The Air Force’s information technology acquisition director is using her experience as the former vice director of the Defense Information Systems Agency to alter the Air Force’s approach to meet system operational needs that currently lag behind growing cyber threats.

Maj. Gen. Sarah Zabel sees her service’s transition to a procurement model focused on agile software development and improved data ownership as a model for Department of Defense system modernization.

Air Force Major General Sarah Zabel, Director of IT Acquisition Process Development. Photo: Department of Defense.
Air Force Major General Sarah Zabel, Director of IT Acquisition Process Development. Photo: Department of Defense.

“When you look at U.S. systems, and especially systems in the Department of Defense, what you see is a very large, complex, pervasive legacy-based environment. And you have these really burdensome processes for how you make a change, that makes making even a small change really hard,” Zabel said at a Defense Systems summit Tuesday.

Maintaining a commitment to openly-available standards, improving management of data, owning intellectual property and technical baselines make up the core criteria of Zabel’s new approach to Air Force IT acquisition.
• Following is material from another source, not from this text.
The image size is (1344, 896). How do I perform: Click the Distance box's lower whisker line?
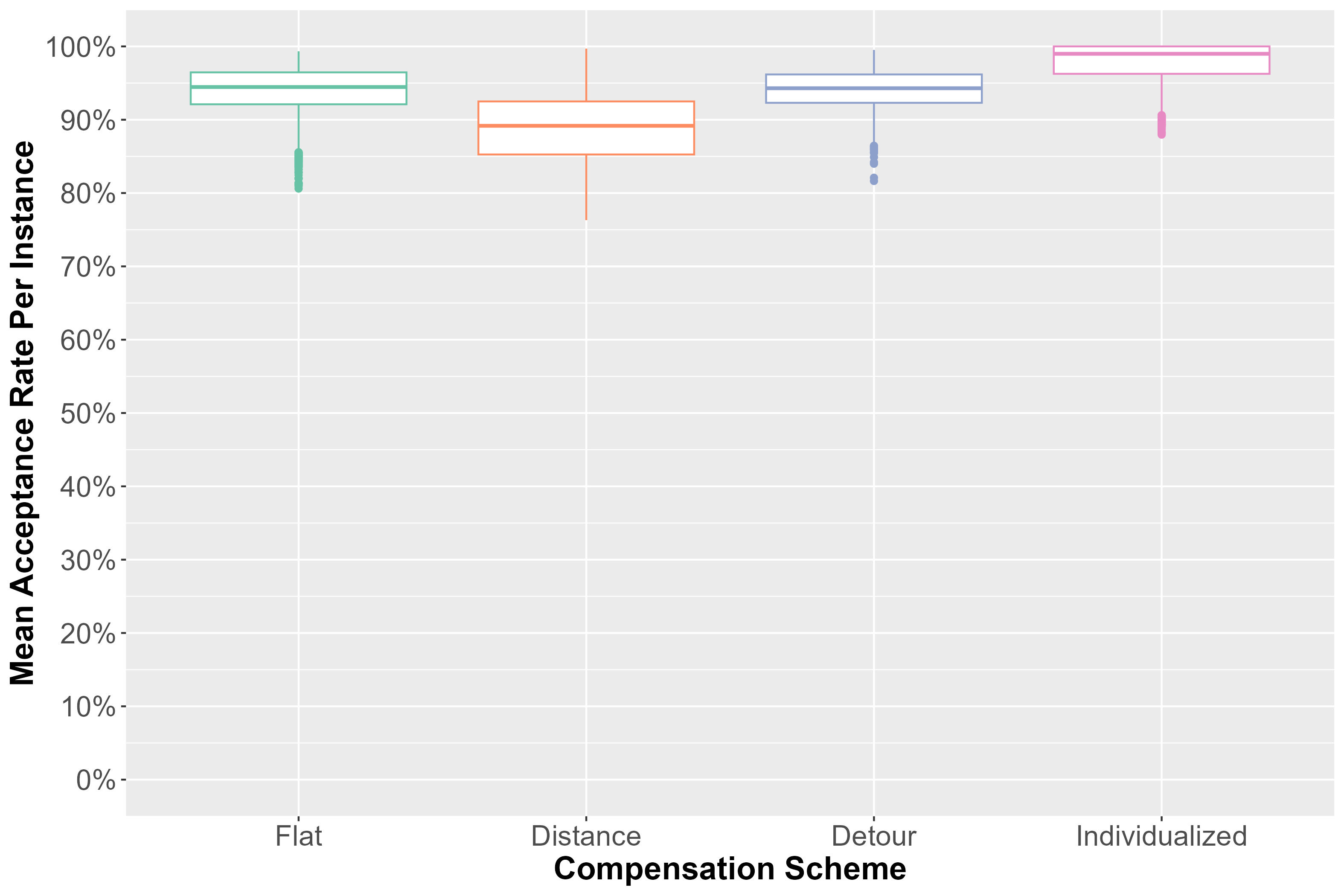(586, 187)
Every new system must also be built with open architecture and modular mission systems in mind, according to Zabel.

The Air Force has already established a set of open architecture standards called the Open Mission Systems (Defense Daily, Oct. 20).
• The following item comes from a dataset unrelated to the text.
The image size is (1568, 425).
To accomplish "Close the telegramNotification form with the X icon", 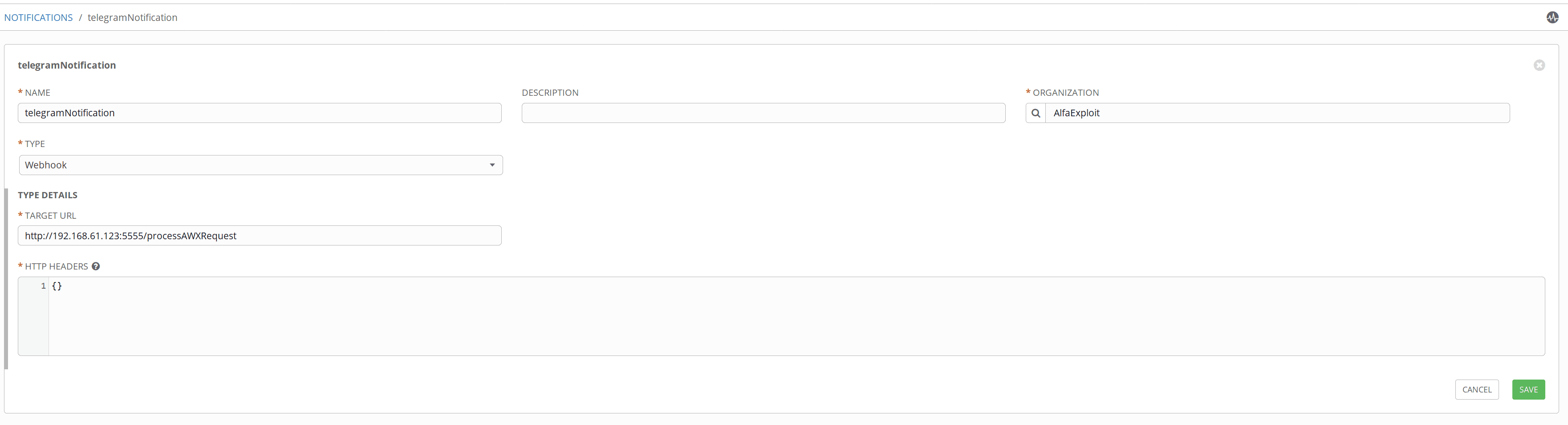I will pyautogui.click(x=1539, y=65).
“We have built a lot of systems in which we did not secure the data rights for those systems,” Zabel said. “[Modular mission systems] have been a great advantage in opening us to a larger part of the industrial base, but also giving us a step-by-step modernization path where you can take any module out…and put the new one in.”

Zabel’s approach to future IT acquisition is focused on agile software development with rapidly deployed capabilities delivered in smaller increments.

Air Force leadership is pushing a model meant to foster capabilities that stay ahead of growing adversarial cyber threats.

“We’re going to do this agile development, and we’re going to continuously bring new capabilities based on a constant stream of money,” Zabel said. “It is not predictable right now what new idea someone will have to screw with us in the future. All we can is be able to rapidly change to understand what we’re seeing, and that’s the only way to get ahead of growing cyber threats.”